>> Begin

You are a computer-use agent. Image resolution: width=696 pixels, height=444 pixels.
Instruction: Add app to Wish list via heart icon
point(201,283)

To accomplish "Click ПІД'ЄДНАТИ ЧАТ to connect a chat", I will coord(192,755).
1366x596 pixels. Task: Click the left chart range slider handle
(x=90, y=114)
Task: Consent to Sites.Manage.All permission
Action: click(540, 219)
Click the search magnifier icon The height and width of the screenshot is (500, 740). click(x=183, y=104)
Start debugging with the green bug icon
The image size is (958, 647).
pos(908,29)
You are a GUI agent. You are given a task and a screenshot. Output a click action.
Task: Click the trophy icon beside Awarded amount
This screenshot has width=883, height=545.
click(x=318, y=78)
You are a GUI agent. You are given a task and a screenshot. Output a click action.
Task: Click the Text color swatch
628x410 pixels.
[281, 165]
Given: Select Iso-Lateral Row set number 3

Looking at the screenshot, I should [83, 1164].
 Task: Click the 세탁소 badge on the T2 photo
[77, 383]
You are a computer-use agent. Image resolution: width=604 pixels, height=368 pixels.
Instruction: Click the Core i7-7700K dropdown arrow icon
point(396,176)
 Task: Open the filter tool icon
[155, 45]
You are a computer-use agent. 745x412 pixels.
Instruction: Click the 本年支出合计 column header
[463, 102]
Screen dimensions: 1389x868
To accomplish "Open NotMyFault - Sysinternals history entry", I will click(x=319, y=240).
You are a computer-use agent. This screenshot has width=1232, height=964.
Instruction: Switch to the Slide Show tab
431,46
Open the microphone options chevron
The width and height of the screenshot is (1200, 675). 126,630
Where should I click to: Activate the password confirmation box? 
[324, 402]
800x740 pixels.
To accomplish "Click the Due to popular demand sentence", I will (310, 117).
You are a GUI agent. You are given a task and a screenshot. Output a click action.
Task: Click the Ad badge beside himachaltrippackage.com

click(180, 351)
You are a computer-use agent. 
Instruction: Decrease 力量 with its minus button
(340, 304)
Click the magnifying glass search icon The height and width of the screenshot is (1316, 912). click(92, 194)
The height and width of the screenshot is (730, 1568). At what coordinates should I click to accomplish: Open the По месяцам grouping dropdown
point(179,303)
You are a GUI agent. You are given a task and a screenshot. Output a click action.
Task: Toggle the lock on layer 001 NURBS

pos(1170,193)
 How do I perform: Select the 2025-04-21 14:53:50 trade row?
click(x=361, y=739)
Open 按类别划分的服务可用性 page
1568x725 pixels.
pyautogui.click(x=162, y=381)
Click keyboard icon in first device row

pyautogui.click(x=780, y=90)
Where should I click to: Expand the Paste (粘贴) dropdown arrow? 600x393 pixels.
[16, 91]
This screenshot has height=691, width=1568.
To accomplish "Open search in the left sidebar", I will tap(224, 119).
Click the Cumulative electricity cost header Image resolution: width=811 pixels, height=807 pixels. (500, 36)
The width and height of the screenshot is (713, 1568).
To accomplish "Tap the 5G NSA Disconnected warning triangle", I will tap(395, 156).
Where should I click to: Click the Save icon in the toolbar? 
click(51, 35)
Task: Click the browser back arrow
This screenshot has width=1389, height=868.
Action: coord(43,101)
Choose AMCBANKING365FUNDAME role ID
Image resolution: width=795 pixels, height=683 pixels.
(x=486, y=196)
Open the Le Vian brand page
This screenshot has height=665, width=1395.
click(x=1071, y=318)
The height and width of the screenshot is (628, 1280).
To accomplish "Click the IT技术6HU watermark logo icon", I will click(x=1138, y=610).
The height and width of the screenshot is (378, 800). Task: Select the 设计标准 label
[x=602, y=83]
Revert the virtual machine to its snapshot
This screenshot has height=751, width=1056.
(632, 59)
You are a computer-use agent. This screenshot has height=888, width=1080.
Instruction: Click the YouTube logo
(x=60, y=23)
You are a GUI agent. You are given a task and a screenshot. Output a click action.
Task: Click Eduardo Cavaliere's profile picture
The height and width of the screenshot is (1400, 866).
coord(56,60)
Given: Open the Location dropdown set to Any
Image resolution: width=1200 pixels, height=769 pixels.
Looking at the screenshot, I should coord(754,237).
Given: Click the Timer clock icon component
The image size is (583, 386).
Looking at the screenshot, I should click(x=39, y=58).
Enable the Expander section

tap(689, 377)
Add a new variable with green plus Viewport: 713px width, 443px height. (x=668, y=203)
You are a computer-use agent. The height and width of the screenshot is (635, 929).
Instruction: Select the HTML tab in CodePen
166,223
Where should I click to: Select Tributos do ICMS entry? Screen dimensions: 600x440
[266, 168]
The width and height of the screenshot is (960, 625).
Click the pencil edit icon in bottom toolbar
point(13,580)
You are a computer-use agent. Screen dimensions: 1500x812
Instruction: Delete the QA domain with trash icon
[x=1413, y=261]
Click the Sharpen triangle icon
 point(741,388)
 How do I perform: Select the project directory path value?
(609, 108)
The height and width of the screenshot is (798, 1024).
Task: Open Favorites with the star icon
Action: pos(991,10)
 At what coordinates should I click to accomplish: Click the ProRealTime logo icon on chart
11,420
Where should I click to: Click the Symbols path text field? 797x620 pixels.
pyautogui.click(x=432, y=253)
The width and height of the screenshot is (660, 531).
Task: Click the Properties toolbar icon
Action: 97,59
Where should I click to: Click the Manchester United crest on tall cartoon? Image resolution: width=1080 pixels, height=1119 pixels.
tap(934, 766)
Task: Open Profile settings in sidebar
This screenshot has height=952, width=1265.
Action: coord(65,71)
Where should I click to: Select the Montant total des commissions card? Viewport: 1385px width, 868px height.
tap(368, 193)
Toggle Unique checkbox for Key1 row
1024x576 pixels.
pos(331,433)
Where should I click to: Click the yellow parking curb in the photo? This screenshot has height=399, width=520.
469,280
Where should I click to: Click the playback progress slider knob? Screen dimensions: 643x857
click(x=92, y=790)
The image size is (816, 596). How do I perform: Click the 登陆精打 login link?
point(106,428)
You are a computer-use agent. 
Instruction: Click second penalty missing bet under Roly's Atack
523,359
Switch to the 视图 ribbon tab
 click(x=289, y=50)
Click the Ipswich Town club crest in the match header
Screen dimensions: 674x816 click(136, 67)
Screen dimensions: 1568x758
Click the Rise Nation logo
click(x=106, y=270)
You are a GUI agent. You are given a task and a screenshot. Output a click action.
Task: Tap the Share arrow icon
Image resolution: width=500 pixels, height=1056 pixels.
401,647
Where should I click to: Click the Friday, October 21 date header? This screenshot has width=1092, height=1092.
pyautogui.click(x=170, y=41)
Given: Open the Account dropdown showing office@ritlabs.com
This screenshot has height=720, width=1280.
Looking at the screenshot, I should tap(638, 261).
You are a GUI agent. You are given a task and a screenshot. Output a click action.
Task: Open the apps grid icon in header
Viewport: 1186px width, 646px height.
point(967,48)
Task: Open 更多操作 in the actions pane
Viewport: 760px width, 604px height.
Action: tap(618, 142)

>> End

Given task: Copy every line of the records above verbatim, from the first to the last.

Task output:
You are a computer-use agent. Image resolution: width=696 pixels, height=444 pixels.
Instruction: Add app to Wish list via heart icon
point(201,283)

To accomplish "Click ПІД'ЄДНАТИ ЧАТ to connect a chat", I will coord(192,755).
1366x596 pixels. Task: Click the left chart range slider handle
(x=90, y=114)
Task: Consent to Sites.Manage.All permission
Action: click(540, 219)
Click the search magnifier icon The height and width of the screenshot is (500, 740). click(x=183, y=104)
Start debugging with the green bug icon
The image size is (958, 647).
pos(908,29)
You are a GUI agent. You are given a task and a screenshot. Output a click action.
Task: Click the trophy icon beside Awarded amount
This screenshot has width=883, height=545.
click(x=318, y=78)
You are a GUI agent. You are given a task and a screenshot. Output a click action.
Task: Click the Text color swatch
628x410 pixels.
[281, 165]
Given: Select Iso-Lateral Row set number 3

Looking at the screenshot, I should [83, 1164].
 Task: Click the 세탁소 badge on the T2 photo
[77, 383]
You are a computer-use agent. Image resolution: width=604 pixels, height=368 pixels.
Instruction: Click the Core i7-7700K dropdown arrow icon
point(396,176)
 Task: Open the filter tool icon
[155, 45]
You are a computer-use agent. 745x412 pixels.
Instruction: Click the 本年支出合计 column header
[463, 102]
Screen dimensions: 1389x868
To accomplish "Open NotMyFault - Sysinternals history entry", I will click(x=319, y=240).
You are a computer-use agent. This screenshot has width=1232, height=964.
Instruction: Switch to the Slide Show tab
431,46
Open the microphone options chevron
The width and height of the screenshot is (1200, 675). 126,630
Where should I click to: Activate the password confirmation box? 
[324, 402]
800x740 pixels.
To accomplish "Click the Due to popular demand sentence", I will (310, 117).
You are a GUI agent. You are given a task and a screenshot. Output a click action.
Task: Click the Ad badge beside himachaltrippackage.com

click(180, 351)
You are a computer-use agent. 
Instruction: Decrease 力量 with its minus button
(340, 304)
Click the magnifying glass search icon The height and width of the screenshot is (1316, 912). click(92, 194)
The height and width of the screenshot is (730, 1568). At what coordinates should I click to accomplish: Open the По месяцам grouping dropdown
point(179,303)
You are a GUI agent. You are given a task and a screenshot. Output a click action.
Task: Toggle the lock on layer 001 NURBS

pos(1170,193)
 How do I perform: Select the 2025-04-21 14:53:50 trade row?
click(x=361, y=739)
Open 按类别划分的服务可用性 page
1568x725 pixels.
pyautogui.click(x=162, y=381)
Click keyboard icon in first device row

pyautogui.click(x=780, y=90)
Where should I click to: Expand the Paste (粘贴) dropdown arrow? 600x393 pixels.
[16, 91]
This screenshot has height=691, width=1568.
To accomplish "Open search in the left sidebar", I will tap(224, 119).
Click the Cumulative electricity cost header Image resolution: width=811 pixels, height=807 pixels. (500, 36)
The width and height of the screenshot is (713, 1568).
To accomplish "Tap the 5G NSA Disconnected warning triangle", I will tap(395, 156).
Where should I click to: Click the Save icon in the toolbar? 
click(51, 35)
Task: Click the browser back arrow
This screenshot has width=1389, height=868.
Action: coord(43,101)
Choose AMCBANKING365FUNDAME role ID
Image resolution: width=795 pixels, height=683 pixels.
(x=486, y=196)
Open the Le Vian brand page
This screenshot has height=665, width=1395.
click(x=1071, y=318)
The height and width of the screenshot is (628, 1280).
To accomplish "Click the IT技术6HU watermark logo icon", I will click(x=1138, y=610).
The height and width of the screenshot is (378, 800). Task: Select the 设计标准 label
[x=602, y=83]
Revert the virtual machine to its snapshot
This screenshot has height=751, width=1056.
(632, 59)
You are a computer-use agent. This screenshot has height=888, width=1080.
Instruction: Click the YouTube logo
(x=60, y=23)
You are a GUI agent. You are given a task and a screenshot. Output a click action.
Task: Click Eduardo Cavaliere's profile picture
The height and width of the screenshot is (1400, 866).
coord(56,60)
Given: Open the Location dropdown set to Any
Image resolution: width=1200 pixels, height=769 pixels.
Looking at the screenshot, I should coord(754,237).
Given: Click the Timer clock icon component
The image size is (583, 386).
Looking at the screenshot, I should click(x=39, y=58).
Enable the Expander section

tap(689, 377)
Add a new variable with green plus Viewport: 713px width, 443px height. (x=668, y=203)
You are a computer-use agent. The height and width of the screenshot is (635, 929).
Instruction: Select the HTML tab in CodePen
166,223
Where should I click to: Select Tributos do ICMS entry? Screen dimensions: 600x440
[266, 168]
The width and height of the screenshot is (960, 625).
Click the pencil edit icon in bottom toolbar
point(13,580)
You are a computer-use agent. Screen dimensions: 1500x812
Instruction: Delete the QA domain with trash icon
[x=1413, y=261]
Click the Sharpen triangle icon
 point(741,388)
 How do I perform: Select the project directory path value?
(609, 108)
The height and width of the screenshot is (798, 1024).
Task: Open Favorites with the star icon
Action: pos(991,10)
 At what coordinates should I click to accomplish: Click the ProRealTime logo icon on chart
11,420
Where should I click to: Click the Symbols path text field? 797x620 pixels.
pyautogui.click(x=432, y=253)
The width and height of the screenshot is (660, 531).
Task: Click the Properties toolbar icon
Action: 97,59
Where should I click to: Click the Manchester United crest on tall cartoon? Image resolution: width=1080 pixels, height=1119 pixels.
tap(934, 766)
Task: Open Profile settings in sidebar
This screenshot has height=952, width=1265.
Action: coord(65,71)
Where should I click to: Select the Montant total des commissions card? Viewport: 1385px width, 868px height.
tap(368, 193)
Toggle Unique checkbox for Key1 row
1024x576 pixels.
pos(331,433)
Where should I click to: Click the yellow parking curb in the photo? This screenshot has height=399, width=520.
469,280
Where should I click to: Click the playback progress slider knob? Screen dimensions: 643x857
click(x=92, y=790)
The image size is (816, 596). How do I perform: Click the 登陆精打 login link?
point(106,428)
You are a computer-use agent. 
Instruction: Click second penalty missing bet under Roly's Atack
523,359
Switch to the 视图 ribbon tab
 click(x=289, y=50)
Click the Ipswich Town club crest in the match header
Screen dimensions: 674x816 click(136, 67)
Screen dimensions: 1568x758
Click the Rise Nation logo
click(x=106, y=270)
You are a GUI agent. You are given a task and a screenshot. Output a click action.
Task: Tap the Share arrow icon
Image resolution: width=500 pixels, height=1056 pixels.
401,647
Where should I click to: Click the Friday, October 21 date header? This screenshot has width=1092, height=1092.
pyautogui.click(x=170, y=41)
Given: Open the Account dropdown showing office@ritlabs.com
This screenshot has height=720, width=1280.
Looking at the screenshot, I should tap(638, 261).
You are a GUI agent. You are given a task and a screenshot. Output a click action.
Task: Open the apps grid icon in header
Viewport: 1186px width, 646px height.
point(967,48)
Task: Open 更多操作 in the actions pane
Viewport: 760px width, 604px height.
Action: tap(618, 142)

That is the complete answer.